I need to obtain a k-sized sample without replacement from a population, where each member of the population has a associated weight (W).
Numpy's random.choices will not perform this task without replacement, and random.sample won't take a weighted input.
Currently, this is what I am using:
P = np.zeros((1,Parent_number))
n=0
while n < Parent_number:
draw = random.choices(population,weights=W,k=1)
if draw not in P:
P[0,n] = draw[0]
n=n+1
P=np.asarray(sorted(P[0]))
While this works, it reqires switching back and forth from arrays, to lists and back to arrays and is, therefore, less than ideal.
I am looking for the simplest and easiest to understand solution as this code will be shared with others.
You can use np.random.choice
with replace=False
as follows:
np.random.choice(vec,size,replace=False, p=P)
where vec
is your population and P
is the weight vector.
For example:
import numpy as np
vec=[1,2,3]
P=[0.5,0.2,0.3]
np.random.choice(vec,size=2,replace=False, p=P)
For numpy, Miriam Farber's answer is the way to go.

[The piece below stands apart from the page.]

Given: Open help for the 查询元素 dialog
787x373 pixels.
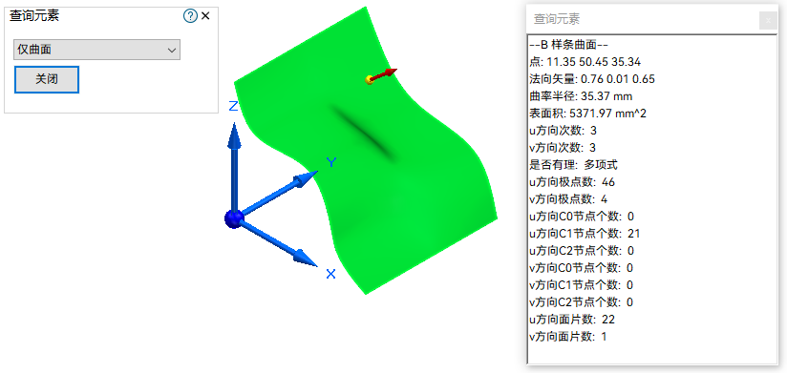Looking at the screenshot, I should click(x=190, y=16).
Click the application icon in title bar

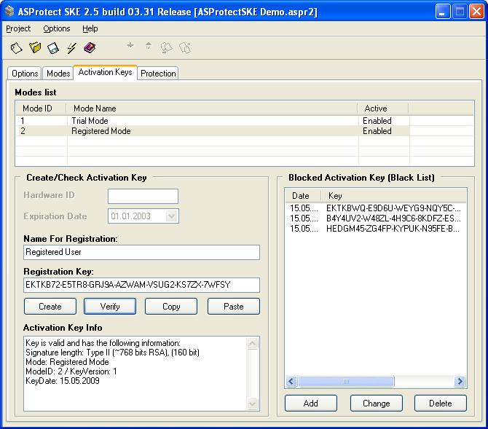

For pure python, the technique is to pre-weight the population and then use random.sample() to extract the values without replacement:
>>> # Extract 10 values without replacement from a population
>>> # of ten heads and four tails.
>>> from random import sample
>>> population = ['heads', 'tails']
>>> counts = [10, 4]
>>> weighted_pop = [elem for elem, cnt in zip(population, counts) for i in range(cnt)]
>>> sample(weighted_pop, k=10)
['heads', 'tails', 'tails', 'heads', 'heads', 'tails', 'heads', 'heads', 'heads', 'heads']
Note, the weights are really counts. This is important because when you sample without replacement, the count needs to be reduced by one for each selection.